» TASK GOAL: Below are the entries; return every line among them that holds the word "first".

» GIVEN DATA:
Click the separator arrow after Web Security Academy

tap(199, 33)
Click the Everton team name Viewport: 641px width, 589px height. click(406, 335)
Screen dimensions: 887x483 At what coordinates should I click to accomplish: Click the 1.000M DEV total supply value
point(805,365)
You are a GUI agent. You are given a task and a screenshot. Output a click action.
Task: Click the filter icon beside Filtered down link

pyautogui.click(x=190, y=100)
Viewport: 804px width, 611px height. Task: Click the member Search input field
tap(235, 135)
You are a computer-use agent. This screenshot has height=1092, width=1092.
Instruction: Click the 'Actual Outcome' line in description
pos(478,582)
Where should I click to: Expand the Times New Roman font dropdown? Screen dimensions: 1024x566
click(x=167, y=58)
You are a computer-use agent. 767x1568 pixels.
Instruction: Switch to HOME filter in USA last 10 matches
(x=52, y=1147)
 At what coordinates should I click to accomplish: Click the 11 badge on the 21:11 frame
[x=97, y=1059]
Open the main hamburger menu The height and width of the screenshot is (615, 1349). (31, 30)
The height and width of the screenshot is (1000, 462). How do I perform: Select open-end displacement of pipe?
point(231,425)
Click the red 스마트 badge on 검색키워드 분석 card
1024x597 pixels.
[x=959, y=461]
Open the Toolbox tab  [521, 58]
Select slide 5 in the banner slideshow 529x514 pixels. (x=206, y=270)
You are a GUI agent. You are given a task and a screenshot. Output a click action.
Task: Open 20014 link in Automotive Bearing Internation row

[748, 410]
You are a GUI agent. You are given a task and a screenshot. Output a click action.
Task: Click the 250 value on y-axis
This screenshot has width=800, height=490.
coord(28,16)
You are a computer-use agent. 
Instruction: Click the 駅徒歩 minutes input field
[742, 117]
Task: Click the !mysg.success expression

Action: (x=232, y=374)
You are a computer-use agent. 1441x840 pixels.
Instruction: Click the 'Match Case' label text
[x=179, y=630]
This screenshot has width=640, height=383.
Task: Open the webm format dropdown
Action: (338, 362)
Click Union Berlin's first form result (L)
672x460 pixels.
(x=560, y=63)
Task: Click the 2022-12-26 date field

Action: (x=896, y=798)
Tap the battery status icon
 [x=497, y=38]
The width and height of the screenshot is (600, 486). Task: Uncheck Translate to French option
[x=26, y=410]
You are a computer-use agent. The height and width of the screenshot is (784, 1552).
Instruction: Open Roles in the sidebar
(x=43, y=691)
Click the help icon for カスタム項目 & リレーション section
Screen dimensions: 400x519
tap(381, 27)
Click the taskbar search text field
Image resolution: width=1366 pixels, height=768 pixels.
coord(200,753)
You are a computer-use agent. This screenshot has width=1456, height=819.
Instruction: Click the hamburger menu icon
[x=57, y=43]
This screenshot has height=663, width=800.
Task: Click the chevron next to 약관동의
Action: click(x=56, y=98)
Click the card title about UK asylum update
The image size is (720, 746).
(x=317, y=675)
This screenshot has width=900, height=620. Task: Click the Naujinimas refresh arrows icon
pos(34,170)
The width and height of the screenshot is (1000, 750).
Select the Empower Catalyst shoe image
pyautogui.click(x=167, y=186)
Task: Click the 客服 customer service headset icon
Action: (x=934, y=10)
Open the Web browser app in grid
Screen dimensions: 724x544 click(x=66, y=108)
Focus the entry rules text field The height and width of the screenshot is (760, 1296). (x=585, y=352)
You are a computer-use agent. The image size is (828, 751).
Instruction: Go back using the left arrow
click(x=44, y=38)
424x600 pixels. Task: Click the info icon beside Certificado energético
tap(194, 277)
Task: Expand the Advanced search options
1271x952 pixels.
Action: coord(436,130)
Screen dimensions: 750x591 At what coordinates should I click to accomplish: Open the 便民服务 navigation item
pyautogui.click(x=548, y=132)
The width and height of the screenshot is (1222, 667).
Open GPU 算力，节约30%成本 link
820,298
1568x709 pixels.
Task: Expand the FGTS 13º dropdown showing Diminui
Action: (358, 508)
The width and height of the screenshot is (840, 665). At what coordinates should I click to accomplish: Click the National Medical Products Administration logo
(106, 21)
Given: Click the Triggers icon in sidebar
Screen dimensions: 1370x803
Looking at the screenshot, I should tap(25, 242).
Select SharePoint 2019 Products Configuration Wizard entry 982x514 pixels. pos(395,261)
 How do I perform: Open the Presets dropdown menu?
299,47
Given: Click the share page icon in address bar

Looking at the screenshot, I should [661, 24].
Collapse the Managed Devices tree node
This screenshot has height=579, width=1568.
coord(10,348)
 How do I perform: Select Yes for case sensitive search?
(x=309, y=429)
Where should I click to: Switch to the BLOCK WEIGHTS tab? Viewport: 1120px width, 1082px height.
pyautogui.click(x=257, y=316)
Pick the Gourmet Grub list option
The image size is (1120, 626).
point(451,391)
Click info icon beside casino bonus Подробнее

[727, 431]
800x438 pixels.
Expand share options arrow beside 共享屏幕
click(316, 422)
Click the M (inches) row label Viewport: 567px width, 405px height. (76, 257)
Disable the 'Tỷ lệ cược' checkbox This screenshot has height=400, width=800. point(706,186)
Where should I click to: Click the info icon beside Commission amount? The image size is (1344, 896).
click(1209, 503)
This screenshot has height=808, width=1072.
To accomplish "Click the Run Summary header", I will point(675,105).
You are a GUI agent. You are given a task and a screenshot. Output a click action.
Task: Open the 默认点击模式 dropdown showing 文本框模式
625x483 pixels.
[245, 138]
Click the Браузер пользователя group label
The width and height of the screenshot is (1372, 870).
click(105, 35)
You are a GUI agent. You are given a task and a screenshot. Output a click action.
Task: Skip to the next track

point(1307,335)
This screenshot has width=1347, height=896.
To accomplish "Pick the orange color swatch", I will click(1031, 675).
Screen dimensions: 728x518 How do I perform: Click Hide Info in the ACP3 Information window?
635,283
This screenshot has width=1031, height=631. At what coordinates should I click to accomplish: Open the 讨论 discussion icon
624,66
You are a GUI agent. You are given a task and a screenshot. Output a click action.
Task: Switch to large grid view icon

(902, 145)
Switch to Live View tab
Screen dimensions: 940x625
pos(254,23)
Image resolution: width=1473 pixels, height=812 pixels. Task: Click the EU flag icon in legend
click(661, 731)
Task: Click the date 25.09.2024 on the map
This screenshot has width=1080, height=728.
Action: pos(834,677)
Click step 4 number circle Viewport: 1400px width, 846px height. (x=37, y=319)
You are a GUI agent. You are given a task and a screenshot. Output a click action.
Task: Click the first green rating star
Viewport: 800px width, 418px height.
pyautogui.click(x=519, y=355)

» EXERCISE OUTPUT:
Click Union Berlin's first form result (L)
Task: Click the first green rating star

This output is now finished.